## Begin Input data

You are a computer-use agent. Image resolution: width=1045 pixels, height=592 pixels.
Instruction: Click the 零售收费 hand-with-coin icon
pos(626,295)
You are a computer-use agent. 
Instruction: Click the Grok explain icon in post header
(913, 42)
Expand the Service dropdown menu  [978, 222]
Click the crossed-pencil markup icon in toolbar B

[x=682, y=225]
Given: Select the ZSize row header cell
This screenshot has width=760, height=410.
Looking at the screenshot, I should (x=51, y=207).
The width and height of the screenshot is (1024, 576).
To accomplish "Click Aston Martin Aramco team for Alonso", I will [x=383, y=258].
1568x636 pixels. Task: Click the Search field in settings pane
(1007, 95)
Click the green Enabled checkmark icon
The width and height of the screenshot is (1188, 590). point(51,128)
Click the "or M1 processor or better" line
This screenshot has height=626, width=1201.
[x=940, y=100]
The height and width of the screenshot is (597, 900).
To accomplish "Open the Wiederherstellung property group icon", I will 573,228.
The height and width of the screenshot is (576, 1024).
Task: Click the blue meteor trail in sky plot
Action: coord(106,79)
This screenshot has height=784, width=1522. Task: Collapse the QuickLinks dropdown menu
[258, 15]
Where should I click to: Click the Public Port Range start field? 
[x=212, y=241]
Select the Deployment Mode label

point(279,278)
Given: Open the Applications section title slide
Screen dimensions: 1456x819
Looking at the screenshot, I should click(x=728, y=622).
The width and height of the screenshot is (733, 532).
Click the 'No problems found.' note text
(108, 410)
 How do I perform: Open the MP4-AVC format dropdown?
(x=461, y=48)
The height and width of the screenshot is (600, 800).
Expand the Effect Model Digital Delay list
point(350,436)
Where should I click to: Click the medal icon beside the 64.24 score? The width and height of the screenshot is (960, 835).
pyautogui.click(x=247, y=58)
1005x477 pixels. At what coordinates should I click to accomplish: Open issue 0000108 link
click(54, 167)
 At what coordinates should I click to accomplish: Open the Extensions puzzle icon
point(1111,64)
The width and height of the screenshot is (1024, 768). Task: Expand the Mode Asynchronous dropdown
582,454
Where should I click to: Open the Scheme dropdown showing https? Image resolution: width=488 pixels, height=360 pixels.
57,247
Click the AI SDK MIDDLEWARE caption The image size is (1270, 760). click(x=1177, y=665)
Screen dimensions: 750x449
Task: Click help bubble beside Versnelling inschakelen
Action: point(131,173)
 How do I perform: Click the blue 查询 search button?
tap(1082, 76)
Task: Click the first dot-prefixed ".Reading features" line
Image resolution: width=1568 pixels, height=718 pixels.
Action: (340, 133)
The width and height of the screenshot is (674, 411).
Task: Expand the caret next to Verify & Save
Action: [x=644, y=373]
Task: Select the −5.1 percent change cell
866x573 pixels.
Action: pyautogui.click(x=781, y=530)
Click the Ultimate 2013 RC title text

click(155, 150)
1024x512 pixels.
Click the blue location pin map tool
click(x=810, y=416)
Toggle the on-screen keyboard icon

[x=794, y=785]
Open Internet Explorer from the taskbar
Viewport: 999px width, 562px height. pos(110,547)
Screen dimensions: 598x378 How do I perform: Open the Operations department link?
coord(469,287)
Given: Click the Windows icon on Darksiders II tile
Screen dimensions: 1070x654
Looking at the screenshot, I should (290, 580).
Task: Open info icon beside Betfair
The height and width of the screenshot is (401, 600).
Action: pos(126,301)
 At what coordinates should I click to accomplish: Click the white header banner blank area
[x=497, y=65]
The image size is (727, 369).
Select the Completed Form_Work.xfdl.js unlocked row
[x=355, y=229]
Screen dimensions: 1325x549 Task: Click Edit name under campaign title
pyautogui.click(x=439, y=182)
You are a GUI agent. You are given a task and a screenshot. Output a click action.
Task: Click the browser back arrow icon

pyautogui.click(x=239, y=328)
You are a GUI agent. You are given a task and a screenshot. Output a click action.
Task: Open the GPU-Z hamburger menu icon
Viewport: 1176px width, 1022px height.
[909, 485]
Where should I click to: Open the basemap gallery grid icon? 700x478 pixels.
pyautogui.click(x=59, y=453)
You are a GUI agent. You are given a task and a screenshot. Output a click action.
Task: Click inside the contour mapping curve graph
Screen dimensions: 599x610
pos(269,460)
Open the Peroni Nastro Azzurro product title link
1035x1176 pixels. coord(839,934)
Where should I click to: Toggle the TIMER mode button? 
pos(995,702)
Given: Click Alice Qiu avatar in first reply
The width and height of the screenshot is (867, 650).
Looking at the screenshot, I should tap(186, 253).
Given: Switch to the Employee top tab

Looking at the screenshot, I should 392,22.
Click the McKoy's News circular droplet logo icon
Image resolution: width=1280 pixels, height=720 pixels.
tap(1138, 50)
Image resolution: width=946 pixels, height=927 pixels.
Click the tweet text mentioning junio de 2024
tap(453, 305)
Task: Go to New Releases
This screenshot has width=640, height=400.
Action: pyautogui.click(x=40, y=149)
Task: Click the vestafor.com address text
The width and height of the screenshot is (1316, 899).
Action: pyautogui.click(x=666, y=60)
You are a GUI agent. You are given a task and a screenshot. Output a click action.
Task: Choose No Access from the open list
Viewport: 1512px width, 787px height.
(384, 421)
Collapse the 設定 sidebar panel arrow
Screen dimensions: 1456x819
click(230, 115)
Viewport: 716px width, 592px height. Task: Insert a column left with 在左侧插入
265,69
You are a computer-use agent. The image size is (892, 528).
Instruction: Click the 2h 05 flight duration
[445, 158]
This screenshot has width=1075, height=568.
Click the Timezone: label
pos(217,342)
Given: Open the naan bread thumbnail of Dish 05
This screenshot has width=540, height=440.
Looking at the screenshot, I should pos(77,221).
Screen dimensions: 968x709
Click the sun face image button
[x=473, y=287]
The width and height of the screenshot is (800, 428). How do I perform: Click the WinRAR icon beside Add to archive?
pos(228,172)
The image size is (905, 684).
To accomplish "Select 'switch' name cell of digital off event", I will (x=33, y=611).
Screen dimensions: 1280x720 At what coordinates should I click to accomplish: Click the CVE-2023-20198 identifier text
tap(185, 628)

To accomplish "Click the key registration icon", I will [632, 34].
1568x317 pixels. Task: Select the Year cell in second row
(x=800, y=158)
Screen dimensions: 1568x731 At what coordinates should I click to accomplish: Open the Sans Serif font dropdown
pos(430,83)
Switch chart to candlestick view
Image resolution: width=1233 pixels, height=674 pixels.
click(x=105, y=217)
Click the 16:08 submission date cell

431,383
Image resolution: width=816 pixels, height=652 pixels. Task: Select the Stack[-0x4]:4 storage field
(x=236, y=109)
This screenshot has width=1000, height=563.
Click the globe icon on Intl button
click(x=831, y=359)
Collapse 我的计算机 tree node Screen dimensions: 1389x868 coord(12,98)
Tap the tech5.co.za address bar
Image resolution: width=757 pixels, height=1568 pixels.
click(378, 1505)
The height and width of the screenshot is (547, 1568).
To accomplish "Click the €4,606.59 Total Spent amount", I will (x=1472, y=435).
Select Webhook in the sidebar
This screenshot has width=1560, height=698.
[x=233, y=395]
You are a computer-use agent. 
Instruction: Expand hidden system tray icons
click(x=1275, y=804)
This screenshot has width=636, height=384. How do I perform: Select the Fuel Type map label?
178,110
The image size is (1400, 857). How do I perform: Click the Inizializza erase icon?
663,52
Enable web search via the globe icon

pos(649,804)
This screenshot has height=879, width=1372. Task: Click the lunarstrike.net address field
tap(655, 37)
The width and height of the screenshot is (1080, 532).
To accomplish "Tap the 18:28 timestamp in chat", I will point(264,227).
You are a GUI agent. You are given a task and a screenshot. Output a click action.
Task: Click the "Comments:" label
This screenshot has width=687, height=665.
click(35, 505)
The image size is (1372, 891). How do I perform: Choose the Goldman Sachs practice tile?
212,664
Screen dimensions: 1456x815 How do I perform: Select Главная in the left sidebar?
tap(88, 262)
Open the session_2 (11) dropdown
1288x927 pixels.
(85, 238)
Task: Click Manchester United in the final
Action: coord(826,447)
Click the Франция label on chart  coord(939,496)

## End Input data

#### [Stated goal]
Repeat the lines of the data word for word, starting at the line that contains "Given: Open the naan" and ending at the line that contains "will (x=1472, y=435).".

#### [Written solution]
Given: Open the naan bread thumbnail of Dish 05
This screenshot has width=540, height=440.
Looking at the screenshot, I should pos(77,221).
Screen dimensions: 968x709
Click the sun face image button
[x=473, y=287]
The width and height of the screenshot is (800, 428). How do I perform: Click the WinRAR icon beside Add to archive?
pos(228,172)
The image size is (905, 684).
To accomplish "Select 'switch' name cell of digital off event", I will (x=33, y=611).
Screen dimensions: 1280x720 At what coordinates should I click to accomplish: Click the CVE-2023-20198 identifier text
tap(185, 628)

To accomplish "Click the key registration icon", I will [632, 34].
1568x317 pixels. Task: Select the Year cell in second row
(x=800, y=158)
Screen dimensions: 1568x731 At what coordinates should I click to accomplish: Open the Sans Serif font dropdown
pos(430,83)
Switch chart to candlestick view
Image resolution: width=1233 pixels, height=674 pixels.
click(x=105, y=217)
Click the 16:08 submission date cell

431,383
Image resolution: width=816 pixels, height=652 pixels. Task: Select the Stack[-0x4]:4 storage field
(x=236, y=109)
This screenshot has width=1000, height=563.
Click the globe icon on Intl button
click(x=831, y=359)
Collapse 我的计算机 tree node Screen dimensions: 1389x868 coord(12,98)
Tap the tech5.co.za address bar
Image resolution: width=757 pixels, height=1568 pixels.
click(378, 1505)
The height and width of the screenshot is (547, 1568).
To accomplish "Click the €4,606.59 Total Spent amount", I will (x=1472, y=435).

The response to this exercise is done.